Drug combination may fight breast cancer

Tests during the past 2 decades have indicated that retinoic acid can retard and even reverse some aberrant cell growth, a property that makes it remarkably effective against a deadly form of leukemia. The Food and Drug Administration approved that use of the compound, a chemical cousin to vitamin A, in 1995. Other tests have indicated it may also work against cancers of the mouth, skin, and lung.

Working with tumor cells, researchers in Austria now report that retinoic acid shows promise against breast cancer when introduced following a drug that thwarts a cell process called methylation. This one-two punch awakens a potent cancer-fighting gene called RAR-beta-2, which is found on chromosome 3, say the scientists.

Atom clusters called methyl groups often coat DNA. Such methylation seems to regulate certain genetic functions. When it runs amok, however, the process can silence DNA, keeping it from being transcribed into RNA to generate needed proteins. Indeed, methylation of the DNA that switches on RAR-beta-2 stops production of its cancer-fighting protein.

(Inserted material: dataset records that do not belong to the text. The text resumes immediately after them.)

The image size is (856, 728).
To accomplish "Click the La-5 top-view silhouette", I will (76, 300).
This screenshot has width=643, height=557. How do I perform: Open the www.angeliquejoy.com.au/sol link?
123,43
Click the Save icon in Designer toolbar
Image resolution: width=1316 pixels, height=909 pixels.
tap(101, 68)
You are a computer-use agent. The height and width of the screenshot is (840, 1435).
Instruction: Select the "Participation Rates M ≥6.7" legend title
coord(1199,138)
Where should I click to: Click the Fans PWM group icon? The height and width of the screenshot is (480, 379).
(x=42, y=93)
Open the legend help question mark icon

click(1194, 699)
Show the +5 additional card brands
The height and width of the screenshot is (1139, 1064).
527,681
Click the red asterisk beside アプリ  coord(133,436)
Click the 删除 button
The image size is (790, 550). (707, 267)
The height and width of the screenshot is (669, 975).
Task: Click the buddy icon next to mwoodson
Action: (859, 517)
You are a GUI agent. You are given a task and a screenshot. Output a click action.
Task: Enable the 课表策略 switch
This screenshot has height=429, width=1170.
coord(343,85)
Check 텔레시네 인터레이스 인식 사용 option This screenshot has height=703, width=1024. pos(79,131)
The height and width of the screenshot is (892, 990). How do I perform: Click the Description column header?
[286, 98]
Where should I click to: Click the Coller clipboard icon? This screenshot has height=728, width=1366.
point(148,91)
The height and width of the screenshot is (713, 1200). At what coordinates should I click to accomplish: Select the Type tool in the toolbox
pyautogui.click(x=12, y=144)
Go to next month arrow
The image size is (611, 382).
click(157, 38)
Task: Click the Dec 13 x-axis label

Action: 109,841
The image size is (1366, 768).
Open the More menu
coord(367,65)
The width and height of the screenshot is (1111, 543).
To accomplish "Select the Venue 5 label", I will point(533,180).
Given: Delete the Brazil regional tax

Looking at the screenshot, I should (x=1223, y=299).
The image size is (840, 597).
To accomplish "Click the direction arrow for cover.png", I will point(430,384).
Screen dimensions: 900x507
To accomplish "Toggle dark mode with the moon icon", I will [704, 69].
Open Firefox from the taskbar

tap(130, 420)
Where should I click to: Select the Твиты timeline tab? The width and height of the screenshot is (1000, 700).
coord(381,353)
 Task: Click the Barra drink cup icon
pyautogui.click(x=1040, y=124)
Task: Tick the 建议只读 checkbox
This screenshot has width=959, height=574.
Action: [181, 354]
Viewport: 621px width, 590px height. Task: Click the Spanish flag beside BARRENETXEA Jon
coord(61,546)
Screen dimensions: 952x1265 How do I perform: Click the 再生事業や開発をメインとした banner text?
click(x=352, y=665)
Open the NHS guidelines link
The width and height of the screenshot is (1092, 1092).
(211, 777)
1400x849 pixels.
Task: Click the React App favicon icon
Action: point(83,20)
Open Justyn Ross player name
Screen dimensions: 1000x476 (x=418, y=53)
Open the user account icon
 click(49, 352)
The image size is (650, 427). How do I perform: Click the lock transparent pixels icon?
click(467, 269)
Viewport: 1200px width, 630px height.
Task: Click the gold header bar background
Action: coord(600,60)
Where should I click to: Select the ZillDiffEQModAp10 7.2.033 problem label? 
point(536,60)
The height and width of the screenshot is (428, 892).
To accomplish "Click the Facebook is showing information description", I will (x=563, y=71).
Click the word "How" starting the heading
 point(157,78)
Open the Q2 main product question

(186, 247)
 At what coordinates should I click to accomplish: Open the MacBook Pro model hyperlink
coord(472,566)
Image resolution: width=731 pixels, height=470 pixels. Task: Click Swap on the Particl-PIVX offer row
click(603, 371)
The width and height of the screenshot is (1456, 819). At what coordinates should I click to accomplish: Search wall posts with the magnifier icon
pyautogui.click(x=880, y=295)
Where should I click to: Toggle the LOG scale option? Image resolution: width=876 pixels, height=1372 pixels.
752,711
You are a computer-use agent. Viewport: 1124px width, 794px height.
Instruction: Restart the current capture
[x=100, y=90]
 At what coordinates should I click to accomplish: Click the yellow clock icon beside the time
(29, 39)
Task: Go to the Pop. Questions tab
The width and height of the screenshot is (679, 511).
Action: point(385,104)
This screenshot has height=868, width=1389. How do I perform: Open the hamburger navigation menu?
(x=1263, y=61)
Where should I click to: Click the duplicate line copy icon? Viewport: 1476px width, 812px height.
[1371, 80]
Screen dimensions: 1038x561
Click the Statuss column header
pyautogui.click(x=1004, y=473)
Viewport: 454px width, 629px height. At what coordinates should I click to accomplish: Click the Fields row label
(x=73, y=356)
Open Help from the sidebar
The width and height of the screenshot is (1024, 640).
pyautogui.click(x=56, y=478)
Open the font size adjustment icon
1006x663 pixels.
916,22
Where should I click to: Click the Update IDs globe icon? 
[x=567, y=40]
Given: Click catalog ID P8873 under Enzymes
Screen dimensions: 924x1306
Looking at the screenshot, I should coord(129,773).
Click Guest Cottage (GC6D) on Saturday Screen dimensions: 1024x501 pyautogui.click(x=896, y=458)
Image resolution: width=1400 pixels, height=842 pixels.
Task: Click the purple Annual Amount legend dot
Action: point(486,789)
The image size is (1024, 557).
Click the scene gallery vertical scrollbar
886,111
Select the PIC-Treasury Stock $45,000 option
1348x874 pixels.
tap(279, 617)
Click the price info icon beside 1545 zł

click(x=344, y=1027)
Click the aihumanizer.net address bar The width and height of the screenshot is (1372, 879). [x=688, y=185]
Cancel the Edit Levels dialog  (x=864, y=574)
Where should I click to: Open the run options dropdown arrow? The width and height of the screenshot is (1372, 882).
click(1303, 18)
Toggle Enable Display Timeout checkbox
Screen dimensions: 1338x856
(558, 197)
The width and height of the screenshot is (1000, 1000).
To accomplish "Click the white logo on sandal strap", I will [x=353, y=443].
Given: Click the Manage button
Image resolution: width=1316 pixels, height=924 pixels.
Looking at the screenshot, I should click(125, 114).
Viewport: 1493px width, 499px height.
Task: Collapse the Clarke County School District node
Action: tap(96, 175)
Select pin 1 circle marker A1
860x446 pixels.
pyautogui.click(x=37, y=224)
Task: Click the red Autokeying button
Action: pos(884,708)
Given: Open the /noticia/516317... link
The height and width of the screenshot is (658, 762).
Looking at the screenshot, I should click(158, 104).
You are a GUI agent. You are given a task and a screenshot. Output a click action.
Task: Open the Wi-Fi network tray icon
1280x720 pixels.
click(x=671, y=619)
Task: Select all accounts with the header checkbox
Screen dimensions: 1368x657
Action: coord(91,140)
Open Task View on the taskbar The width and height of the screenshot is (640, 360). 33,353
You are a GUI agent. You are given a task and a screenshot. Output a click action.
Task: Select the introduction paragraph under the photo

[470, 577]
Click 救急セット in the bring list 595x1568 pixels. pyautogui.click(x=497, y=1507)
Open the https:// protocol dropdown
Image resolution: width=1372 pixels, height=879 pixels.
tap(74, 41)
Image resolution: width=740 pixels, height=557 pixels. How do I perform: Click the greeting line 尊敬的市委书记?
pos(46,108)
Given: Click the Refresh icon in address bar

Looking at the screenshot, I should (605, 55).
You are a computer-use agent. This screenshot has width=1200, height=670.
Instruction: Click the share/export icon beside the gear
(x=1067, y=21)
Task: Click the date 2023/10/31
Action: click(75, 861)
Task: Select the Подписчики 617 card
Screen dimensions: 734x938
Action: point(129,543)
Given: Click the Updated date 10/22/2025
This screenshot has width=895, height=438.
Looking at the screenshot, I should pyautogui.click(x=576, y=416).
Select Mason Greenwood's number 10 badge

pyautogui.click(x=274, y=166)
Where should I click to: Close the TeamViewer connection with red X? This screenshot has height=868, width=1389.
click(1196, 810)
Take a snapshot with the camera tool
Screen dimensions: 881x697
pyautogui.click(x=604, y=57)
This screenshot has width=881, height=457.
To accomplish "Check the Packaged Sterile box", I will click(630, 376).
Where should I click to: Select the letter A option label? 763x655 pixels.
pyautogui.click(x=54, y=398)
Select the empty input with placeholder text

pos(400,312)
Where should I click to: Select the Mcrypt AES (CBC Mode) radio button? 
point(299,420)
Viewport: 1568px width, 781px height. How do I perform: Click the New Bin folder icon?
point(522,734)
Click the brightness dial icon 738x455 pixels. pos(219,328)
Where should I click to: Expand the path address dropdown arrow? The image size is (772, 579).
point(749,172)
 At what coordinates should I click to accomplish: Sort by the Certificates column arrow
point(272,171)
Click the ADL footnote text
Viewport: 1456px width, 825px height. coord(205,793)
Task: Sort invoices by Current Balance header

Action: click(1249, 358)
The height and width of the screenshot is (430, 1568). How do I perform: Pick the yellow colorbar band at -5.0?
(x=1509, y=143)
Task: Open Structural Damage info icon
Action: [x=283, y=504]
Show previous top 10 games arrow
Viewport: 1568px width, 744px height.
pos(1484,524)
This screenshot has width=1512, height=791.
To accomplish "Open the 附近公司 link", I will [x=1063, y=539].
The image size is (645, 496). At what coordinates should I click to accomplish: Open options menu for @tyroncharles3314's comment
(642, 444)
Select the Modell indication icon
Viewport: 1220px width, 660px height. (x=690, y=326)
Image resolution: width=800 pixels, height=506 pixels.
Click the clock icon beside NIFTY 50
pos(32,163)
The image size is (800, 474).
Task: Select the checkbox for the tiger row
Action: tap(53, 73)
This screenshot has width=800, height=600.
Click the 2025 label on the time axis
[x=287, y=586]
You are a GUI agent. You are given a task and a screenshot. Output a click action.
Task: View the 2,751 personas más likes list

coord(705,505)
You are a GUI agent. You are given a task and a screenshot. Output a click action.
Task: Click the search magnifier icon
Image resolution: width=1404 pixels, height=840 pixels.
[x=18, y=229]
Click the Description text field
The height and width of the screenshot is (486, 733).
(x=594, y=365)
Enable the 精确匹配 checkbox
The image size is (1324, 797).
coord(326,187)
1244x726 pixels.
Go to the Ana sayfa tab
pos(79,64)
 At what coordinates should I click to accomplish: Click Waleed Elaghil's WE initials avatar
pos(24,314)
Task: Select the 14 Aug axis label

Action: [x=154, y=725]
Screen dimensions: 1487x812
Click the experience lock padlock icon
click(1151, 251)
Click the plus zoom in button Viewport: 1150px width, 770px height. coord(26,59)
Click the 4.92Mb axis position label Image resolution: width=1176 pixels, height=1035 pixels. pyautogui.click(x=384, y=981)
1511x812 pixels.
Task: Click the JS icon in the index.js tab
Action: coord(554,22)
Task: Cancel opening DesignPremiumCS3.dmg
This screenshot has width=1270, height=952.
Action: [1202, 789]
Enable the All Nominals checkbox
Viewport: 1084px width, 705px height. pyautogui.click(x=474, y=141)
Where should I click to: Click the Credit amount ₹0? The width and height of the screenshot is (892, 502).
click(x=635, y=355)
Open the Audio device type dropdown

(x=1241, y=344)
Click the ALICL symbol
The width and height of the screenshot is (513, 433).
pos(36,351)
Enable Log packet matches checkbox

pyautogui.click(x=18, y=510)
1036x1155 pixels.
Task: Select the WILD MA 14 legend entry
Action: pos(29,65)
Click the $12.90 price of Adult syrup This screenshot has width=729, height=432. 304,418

RAR-beta-2 normally encodes the protein that serves as the retinoic acid receptor. When retinoic acid binds to this protein on tumor cells, it can trigger the cells to commit suicide, slow their rapid growth, or resume healthy functions, says study coauthor Martin Hermann, a molecular biologist at the University of Innsbruck. If scientists could free RAR-beta-2 in breast cancer cells from the stultifying effects of methylation and then supply retinoic acid, they should be able to impede malignant growth, he and his colleagues theorized.

To test the effect of this two-part plan, the researchers examined cell lines grown from eight kinds of breast tumors. They treated some cells from each line with a demethylating agent, retinoic acid, or both. Other cells received no treatment.

Four of the eight cell lines made retinoic acid receptors only if treated with both drugs, the researchers report in the May 17 Journal of the National Cancer Institute. Another cell line produced the protein even without treatment, but it created more when exposed to both drugs. In the three other cell lines, the drugs had little effect.

The researchers also examined 16 breast tumors removed during mastectomies or lumpectomies. They found methylation of the RAR-beta-2 gene in six of these tumors. Knowing whether RAR-beta-2 is impaired by methylation in women with a high risk of breast cancer may help researchers select which ones might benefit from the drug combination, the researchers suggest.

Unfortunately, physicians can’t preventively treat people with the demethylators now available, notes Michael B. Sporn, a pharmacologist at Dartmouth Medical School in Hanover, N.H., in the same journal issue. However, they are being used against deadly cancers in some trials on patients, says Hermann’s Innsbruck colleague Martin Widschwendter.

The side effects of these agents are as severe as chemotherapy, says Widschwendter. “There thus is a major need for the development of less toxic demethylating agents . . . if we are to restore silenced [tumor] suppressor genes to useful activity,” Sporn says.